SDG 14: “L’espansione delle aree protette per la biodiversità marina e le politiche e i trattati esistenti che incoraggiano l’uso responsabile delle risorse oceaniche sono ancora insufficienti per combattere gli effetti negativi della pesca eccessiva, della crescente acidificazione degli oceani dovuta ai cambiamenti climatici e del peggioramento dell’eutrofizzazione costiera. Poiché miliardi di persone dipendono dagli oceani per il loro sostentamento e la loro fonte di cibo e dalla natura transfrontaliera degli oceani, sono necessari maggiori sforzi e interventi per conservare e utilizzare in modo sostenibile le risorse oceaniche a tutti i livelli“.

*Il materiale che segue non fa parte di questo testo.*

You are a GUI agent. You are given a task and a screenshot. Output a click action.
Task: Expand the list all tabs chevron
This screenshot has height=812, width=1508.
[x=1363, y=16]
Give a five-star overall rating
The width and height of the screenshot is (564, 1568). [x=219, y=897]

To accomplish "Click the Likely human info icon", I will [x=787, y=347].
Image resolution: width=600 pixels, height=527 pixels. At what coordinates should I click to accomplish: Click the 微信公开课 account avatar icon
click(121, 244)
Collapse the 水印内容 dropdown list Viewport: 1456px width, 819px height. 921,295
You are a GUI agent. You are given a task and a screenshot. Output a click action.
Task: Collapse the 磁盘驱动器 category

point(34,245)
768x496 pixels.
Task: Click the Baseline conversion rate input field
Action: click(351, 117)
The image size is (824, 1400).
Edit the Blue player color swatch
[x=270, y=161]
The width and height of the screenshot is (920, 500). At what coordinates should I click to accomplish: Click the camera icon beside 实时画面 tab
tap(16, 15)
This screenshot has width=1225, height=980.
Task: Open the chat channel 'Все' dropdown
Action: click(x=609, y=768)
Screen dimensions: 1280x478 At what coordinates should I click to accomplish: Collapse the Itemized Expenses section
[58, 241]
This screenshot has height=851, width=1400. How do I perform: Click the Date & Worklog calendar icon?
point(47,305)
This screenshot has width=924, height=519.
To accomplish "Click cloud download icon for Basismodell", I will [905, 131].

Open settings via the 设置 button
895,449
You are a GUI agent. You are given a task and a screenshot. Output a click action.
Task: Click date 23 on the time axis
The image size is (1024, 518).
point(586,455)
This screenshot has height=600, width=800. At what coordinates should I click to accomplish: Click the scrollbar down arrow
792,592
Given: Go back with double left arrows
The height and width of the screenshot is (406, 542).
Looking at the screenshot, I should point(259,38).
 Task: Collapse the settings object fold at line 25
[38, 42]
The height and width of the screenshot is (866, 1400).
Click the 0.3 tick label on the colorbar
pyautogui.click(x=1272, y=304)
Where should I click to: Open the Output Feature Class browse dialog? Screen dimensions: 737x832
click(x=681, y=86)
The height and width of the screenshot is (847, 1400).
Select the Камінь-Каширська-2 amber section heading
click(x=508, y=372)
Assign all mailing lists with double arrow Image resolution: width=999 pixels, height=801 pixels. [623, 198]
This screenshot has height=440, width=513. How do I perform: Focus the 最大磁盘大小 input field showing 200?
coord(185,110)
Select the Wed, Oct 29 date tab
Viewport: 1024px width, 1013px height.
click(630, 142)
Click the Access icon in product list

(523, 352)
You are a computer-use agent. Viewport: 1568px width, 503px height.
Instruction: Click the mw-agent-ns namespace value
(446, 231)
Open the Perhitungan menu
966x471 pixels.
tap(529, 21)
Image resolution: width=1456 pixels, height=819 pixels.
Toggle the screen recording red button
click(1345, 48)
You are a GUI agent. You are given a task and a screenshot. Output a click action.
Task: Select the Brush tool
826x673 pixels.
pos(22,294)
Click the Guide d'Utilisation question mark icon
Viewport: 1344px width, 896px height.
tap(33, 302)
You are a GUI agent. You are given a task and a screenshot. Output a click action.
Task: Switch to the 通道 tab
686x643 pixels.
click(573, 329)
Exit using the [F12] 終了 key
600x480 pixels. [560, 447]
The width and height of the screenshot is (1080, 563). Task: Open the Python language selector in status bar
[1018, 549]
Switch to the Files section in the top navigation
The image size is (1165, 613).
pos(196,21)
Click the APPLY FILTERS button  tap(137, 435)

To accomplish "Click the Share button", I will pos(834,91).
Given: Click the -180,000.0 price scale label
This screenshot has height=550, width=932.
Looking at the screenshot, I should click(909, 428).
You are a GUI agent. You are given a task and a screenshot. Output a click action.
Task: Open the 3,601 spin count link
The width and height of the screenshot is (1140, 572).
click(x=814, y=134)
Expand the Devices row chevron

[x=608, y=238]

SDG 15: “Ci sono alcune tendenze globali incoraggianti nella protezione degli ecosistemi terrestri e della biodiversità. La perdita di foreste sta rallentando, più aree chiave della biodiversità sono protette e più assistenza finanziaria scorre verso la protezione della biodiversità. Tuttavia, è improbabile che gli obiettivi 2020 dell’obiettivo di sviluppo sostenibile 15 vengano raggiunti, il degrado del suolo continua, la perdita di biodiversità si sta verificando a un ritmo allarmante e le specie invasive e il bracconaggio e il traffico illeciti di fauna selvatica continuano a ostacolare gli sforzi per proteggere e ripristinare ecosistemi vitali e specie “.
Conclusione
L’Agenda 2030 è un piano d’azione per le persone, il pianeta e la prosperità. Gli SDG mirano a proteggere il pianeta dal degrado, anche attraverso il consumo e la produzione sostenibili, gestendo in modo sostenibile le sue risorse naturali e intraprendendo azioni urgenti sul cambiamento climatico, in modo che possa supportare i bisogni delle generazioni presenti e future.
Purtroppo mancano gli indicatori chiave per guidare e misurare il cambiamento trasformativo. Per questo motivo, diverse ONG, agenzie delle Nazioni Unite e centri internazionali di diritto ambientale stanno implementando ricerca e difesa legale, istruzione e formazione, con l’obiettivo di collegare le sfide globali alle esperienze delle comunità sul campo.